On 2017-09-14 03:55, Steven D'Aprano wrote:
On Wed, Sep 13, 2017 at 11:05:26PM +0200, Jason H wrote:
And look, map() even works with all of them, without inheritance, registration, and whatnot. It's so easy!
Define easy.
Opposite of hard or difficult.
You want to map a function?
map(function, values)
is all it takes. You don't have to care whether the collection of values supports the map() method, or whether the class calls it "apply", or "Map", or something else. All you need care about is that the individual items inside the iterable are valid for the function, but you would need to do that regardless of how you call it.
[1, 2, 3, {}, 5].map(plusone) # will fail
It's far easier for me to do a dir(dict) and see what I can do with it.
And what of the functions that dict doesn't know about?
This is what python does after all. "Does it have the interface I expect?" Global functions like len(), min(), max(), map(), etc(), don't really tell me the full story. len(7) makes no sense. I can attempt to call a function with an invalid argument.
And you can attempt to call a non-existent method:
x = 7 x.len()
Or should that be length() or size() or count() or what?
[].len() makes more sense.
Why? Getting the length of a sequence or iterator is not specifically a list operation, it is a generic operation that can apply to many different kinds of things.
Python is weird in that there are these special magical globals
The word you want is "function".
that operate on many things.
What makes that weird?
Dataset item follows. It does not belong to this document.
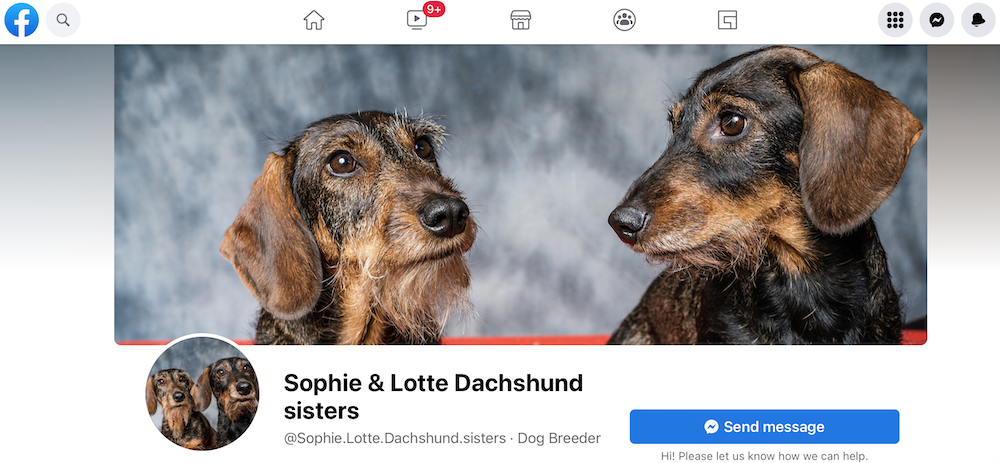The width and height of the screenshot is (1000, 463).
Task: Open the Groups icon
Action: [624, 20]
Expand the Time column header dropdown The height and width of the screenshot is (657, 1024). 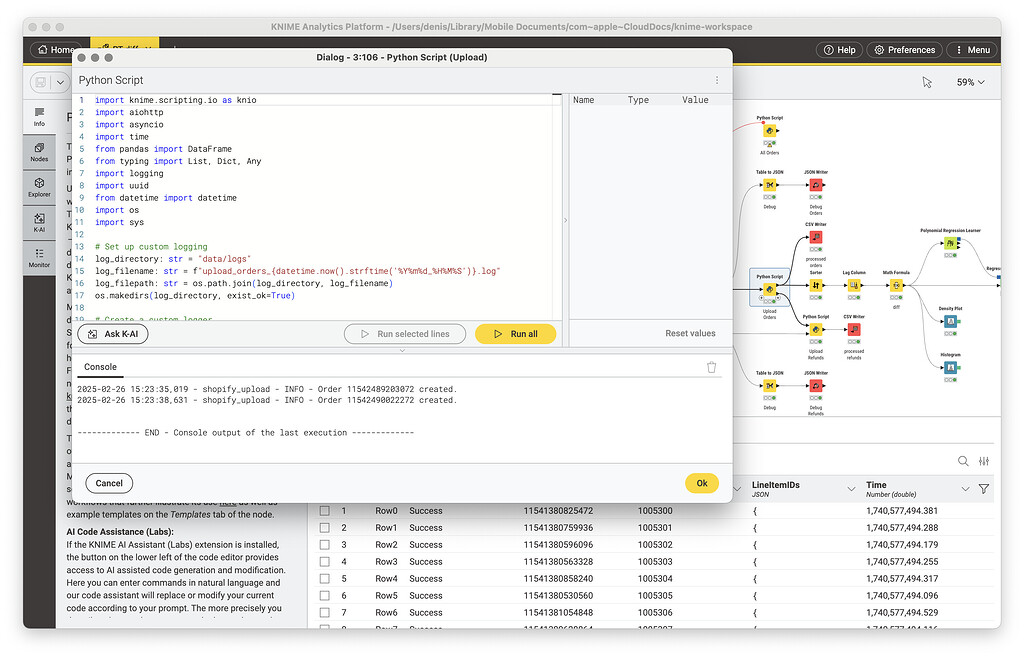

Even Javascript has functions. So do C, Pascal, Haskell, C++, Lisp, Scheme, and thousands of other languages.
Why is it ','.join(iterable), why isn't there join(',', iterable) At what point does a method become a global? A member? Do we take the path that everything is a global? Or should all methods be members? So far it seems arbitrary.
Okay, its arbitrary.
Why is it called [].len instead of [].length or {}.size? Why None instead of nil or null or nul or NULL or NOTHING?
Many decisions in programming languages are arbitrary.
In Java, strings have .length(), arrays have .length, and collections have .size().